Evolutionary biology long ago solved the philosophical conundrum 'what came first, the chicken or the egg?' by showing that eggs came long before chickens. 

But more relevant to evolution is the 'mother' molecule that led to the formation of life. What is it and how did it replicate itself?

RNA may be the answer to the first question, because it has more flexibility in how it recognizes itself than previously believed. The finding might change how we picture the first chemical steps towards replication and life.

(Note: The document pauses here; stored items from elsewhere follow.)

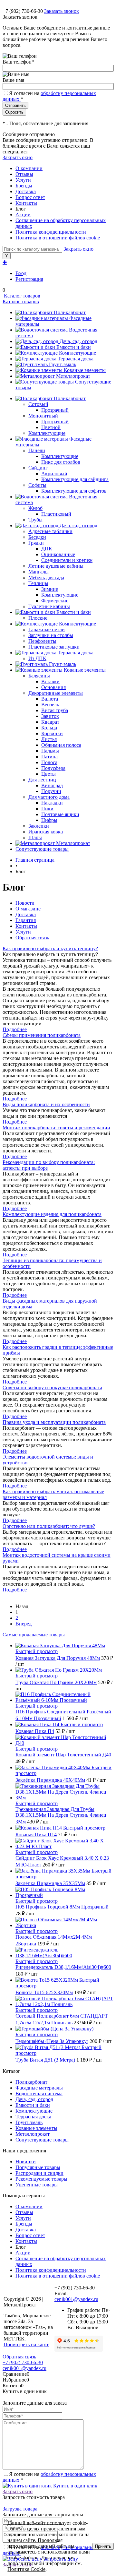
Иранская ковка (45, 831)
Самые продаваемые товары (34, 1634)
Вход (20, 273)
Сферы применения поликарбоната (42, 1035)
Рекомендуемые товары (41, 2179)
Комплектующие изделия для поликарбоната (52, 1214)
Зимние (49, 589)
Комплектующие (77, 353)
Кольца (49, 727)
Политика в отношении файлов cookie (57, 237)
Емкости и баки (73, 347)
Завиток (50, 716)
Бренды (23, 185)
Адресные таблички (50, 531)
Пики (47, 808)
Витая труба (54, 710)
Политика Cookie (26, 2569)
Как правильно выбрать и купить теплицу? (50, 948)
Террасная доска (75, 358)
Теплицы (38, 583)
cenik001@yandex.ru (76, 2299)
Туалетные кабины (49, 606)
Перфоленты (42, 641)
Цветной (51, 427)
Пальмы (50, 751)
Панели (36, 450)
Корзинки (52, 733)
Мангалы (38, 571)
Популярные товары (37, 2167)
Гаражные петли (46, 629)
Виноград (52, 785)
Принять (103, 2546)
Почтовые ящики (60, 814)
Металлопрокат (73, 376)
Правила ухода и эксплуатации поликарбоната (54, 1422)
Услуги (23, 180)
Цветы (48, 774)
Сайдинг (38, 467)
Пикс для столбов (60, 462)
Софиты (37, 485)
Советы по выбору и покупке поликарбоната (52, 1387)
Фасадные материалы (39, 2087)
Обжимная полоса (61, 745)
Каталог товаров (21, 295)
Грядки (36, 543)
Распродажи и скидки (39, 2173)
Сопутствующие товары (42, 2139)
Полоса (49, 762)
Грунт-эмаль (62, 364)
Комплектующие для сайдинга (75, 479)
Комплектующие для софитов (74, 491)
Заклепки (38, 826)
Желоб (35, 508)
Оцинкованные (58, 554)
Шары (35, 837)
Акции (23, 214)
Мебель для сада (46, 577)
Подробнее (15, 1029)
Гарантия (25, 920)
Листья (49, 739)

Today, plants, animals and other organisms reproduce by making copies of their DNA with the help of enzymes and then passing the copies onto the next generation. This is possible because genetic material is made of building blocks -- or bases A, T, U, G and C -- that pair up in a specific way. A pairs with T (or U in RNA), and G pairs with C. This rule is called Watson-Crick base pairing, named after the scientists who were credited with solving DNA's structure. But before life as we know it existed, some molecule had to replicate without any help at all.

RNA is a likely suspect for this go-it-alone first status because it is simultaneously capable of specific base-pairing like DNA, and catalyzing reactions, like an enzyme. Thus, Jack Szostak and colleagues wanted to investigate how RNA matches up with free nucleotides to see whether its base-pairing methods would allow RNA to copy itself without any outside aid.

When a short piece of RNA (green) binds a nucleotide analogue (PZG, pink), three different binding modes are observed, suggesting canonical Watson-Crick is not the only possible mode of RNA. Credit: American Chemical Society

They monitored how an analogue of a free nucleotide interacted with a short piece of RNA using the classic method of X-ray crystallography -- the same technique used more than fifty years ago in the original discovery of DNA's 3-D structure. In addition to forming the expected canonical Watson-Crick pairs, the RNA bonded with the analogue in other less frequently observed ways. Under prebiotic conditions, these unexpected non-Watson-Crick pairings might have caused dead-ends to replication. Thus, the results suggest that the first steps toward life required more trial and error than previously thought.